Des possibilités de coopération inédites

Par sa récente mue "civile", le pouvoir militaire birman semble prendre acte de ces évolutions et cherche à redéfinir son rapport à la société, tout en adoptant une nouvelle vision du monde. Il en va de sa survie en tant qu'institution prétorienne dominante. La Birmanie doit s'ouvrir, ne serait-ce que pour assurer la paix sociale à une nation minée par ses divisions ethniques et ses oligarchies mafieuses. Incapable de réformes, l'ancienne junte n'avait su projeter à marche forcée le pays vers l'avenir.

Depuis le passage tragique du cyclone Nargis, en 2008, de nouvelles forces sont apparues. Société civile, milieux intellectuels, Birmans de l'étranger et jeunesse branchée étendent leur influence sur le fait politique et, donc, sur l'armée. Tous ont su profiter de l'oeil bienveillant d'une partie de cette institution polymorphe, dont certaines de ses élites se montrent aujourd'hui résolument réformistes.

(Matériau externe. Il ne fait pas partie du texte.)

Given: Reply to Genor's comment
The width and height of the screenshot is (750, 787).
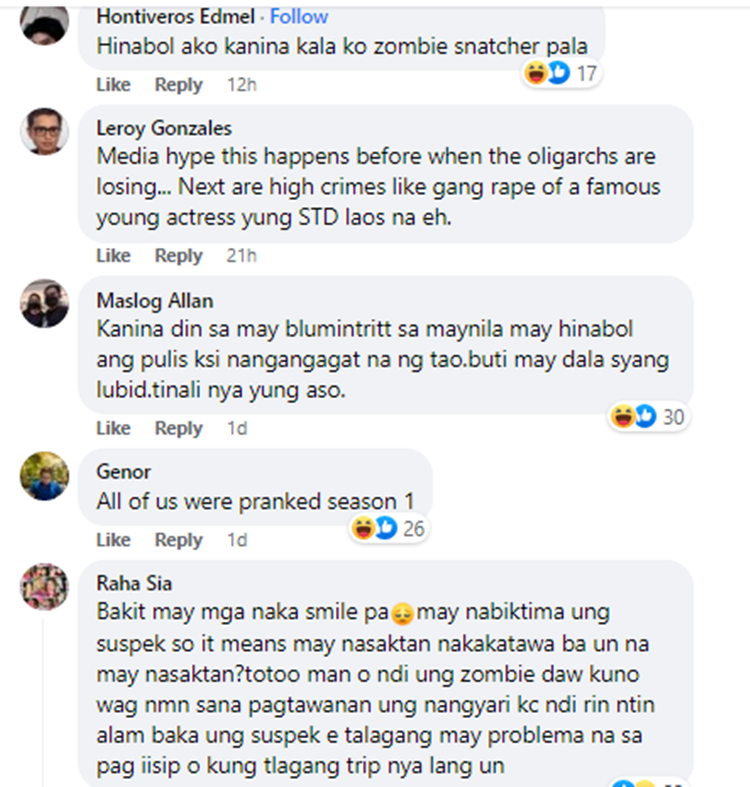Looking at the screenshot, I should tap(179, 540).
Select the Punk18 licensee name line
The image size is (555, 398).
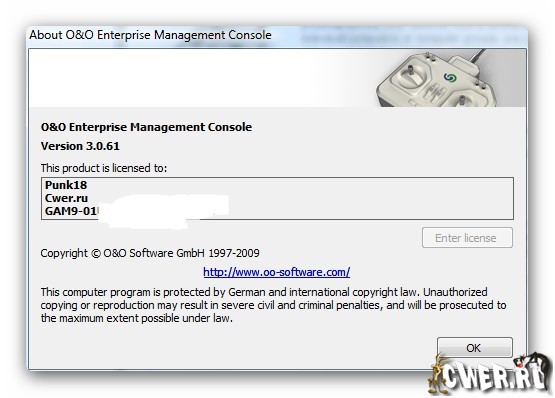pos(66,185)
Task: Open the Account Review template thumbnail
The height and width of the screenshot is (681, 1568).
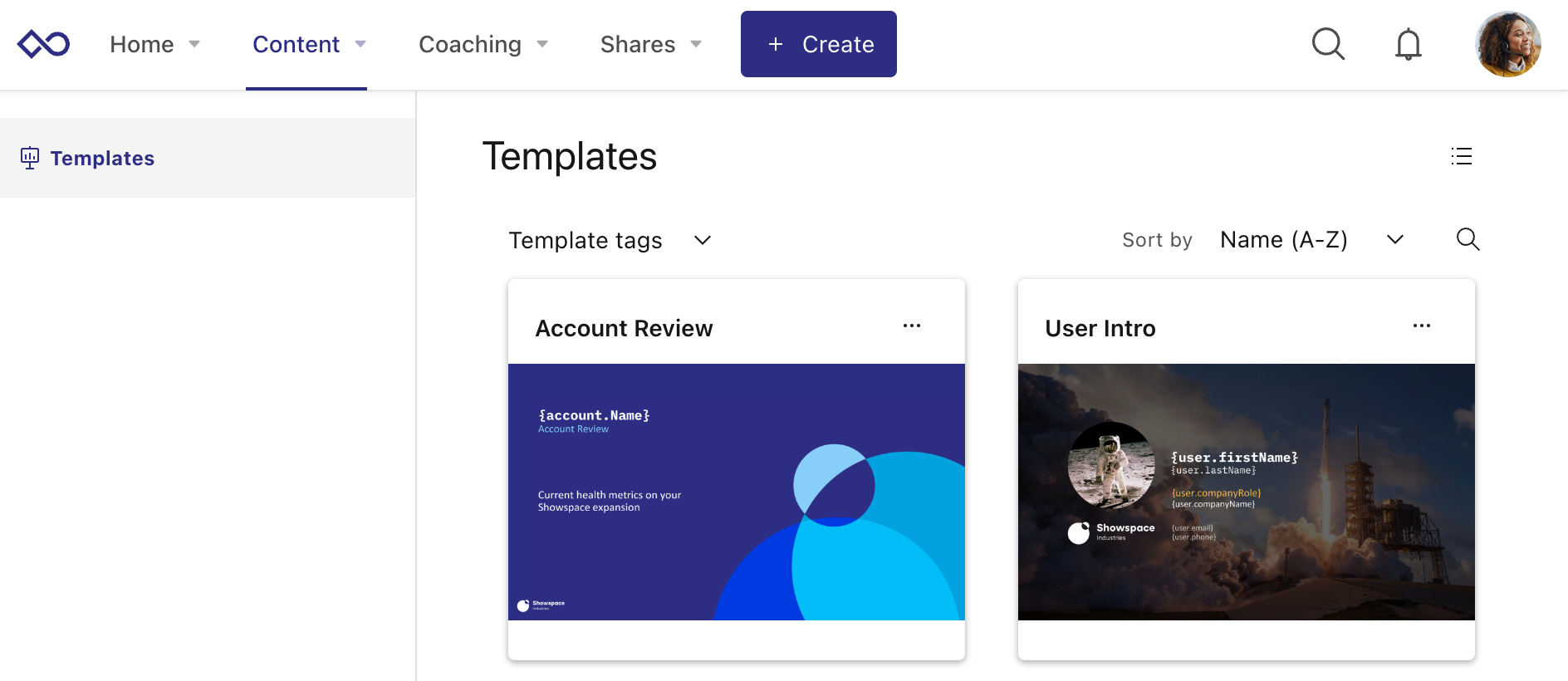Action: pyautogui.click(x=737, y=492)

Les jeux de la démocratisation et du retour dans le concert des nations ne sont pas pour autant faits। Les sanctions occidentales demeurent en place, et les réviser demandera d'interminables négociations. De même, des décennies de nationalisme autarcique birman ne se balaient pas d'un revers de la main. Mais, au moins, la levée de l'intransigeance américaine, facilitée par le rapprochement entre Mme Suu Kyi et le régime du général Thein Sein, laisse entrevoir des possibilités de coopération inédites depuis 1990. La Birmanie, avec prudence, va sortir du bois. Elle ne peut faire autrement.